Migrate from Pinecone

Pinecone is a vector database built for single-embedding KNN search. Mixpeek is a multimodal data warehouse that decomposes files into searchable features, stores them across cost tiers, and reassembles answers through multi-stage retrieval pipelines. This guide walks you through migrating your search workload from Pinecone to Mixpeek.

Why Migrate

Pinecone stores and queries individual vectors. Mixpeek processes raw files end-to-end: extracting features, storing documents across tiered storage, and executing multi-stage retrieval pipelines. You stop managing embeddings and start working with content.

Pinecone	Mixpeek
You generate embeddings externally	Feature extractors generate embeddings automatically
Single-vector KNN per query	Multi-stage pipelines: search, filter, rerank, enrich
Flat storage pricing	Tiered storage: hot (active), warm (cold), archive, up to 90% savings
Metadata filtering on vector results	Attribute filters, boolean logic, and cross-modal joins as pipeline stages
One index per embedding model	One namespace handles multiple modalities and models simultaneously

Concept Mapping

Pinecone	Mixpeek	Notes
Index	Namespace	Top-level container for your data
Namespace	Namespace (via `X-Namespace` header)	Tenant or environment isolation within a namespace
Vector	Document (with features)	Documents contain extracted features, metadata, and lineage back to the source file
Upsert	Object upload + Collection processing	Data flows through the pipeline: upload to bucket, collection triggers extraction
Query (top-k KNN)	Retriever execution (multi-stage)	Retrievers chain stages: semantic search, filters, reranking, enrichment
Metadata filter	Attribute filter stage	Filters are composable stages in a retrieval pipeline

Migration Steps

Create a Namespace

Set up a namespace to hold your data. This replaces your Pinecone index.

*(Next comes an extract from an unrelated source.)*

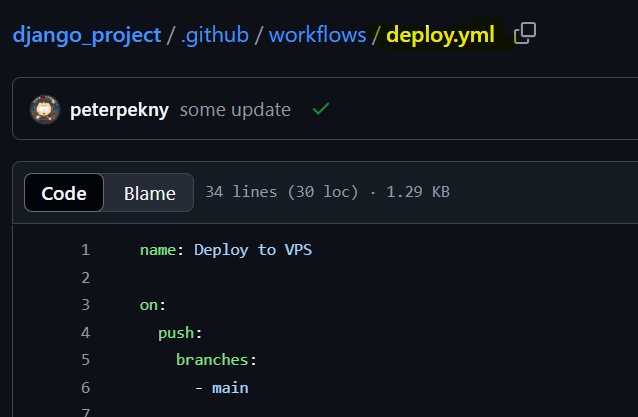The width and height of the screenshot is (638, 417).
Task: Open the .github folder breadcrumb
Action: [x=217, y=35]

curl -X POST https://api.mixpeek.com/v1/namespaces \
  -H "Authorization: Bearer YOUR_API_KEY" \
  -H "Content-Type: application/json" \
  -d '{
    "namespace_name": "product-catalog"
  }'

Create a Collection with Feature Extractors

Define what features to extract from your data. This replaces the external embedding step you had with Pinecone.

curl -X POST https://api.mixpeek.com/v1/collections \
  -H "Authorization: Bearer YOUR_API_KEY" \
  -H "X-Namespace: product-catalog" \
  -H "Content-Type: application/json" \
  -d '{
    "collection_name": "products",
    "feature_extractor": {
      "feature_extractor_name": "multimodal",
      "version": "v1"
    }
  }'

Re-ingest Your Data Through the Pipeline

Upload your source files to a bucket and let the collection process them. Do not try to import your existing Pinecone vectors directly. Mixpeek extracts richer, multi-modal features from your raw content.

Never insert vectors directly into the storage layer. All data must flow through the ingestion pipeline: bucket upload, collection trigger, feature extraction. This ensures proper lineage, validation, and multi-modal indexing.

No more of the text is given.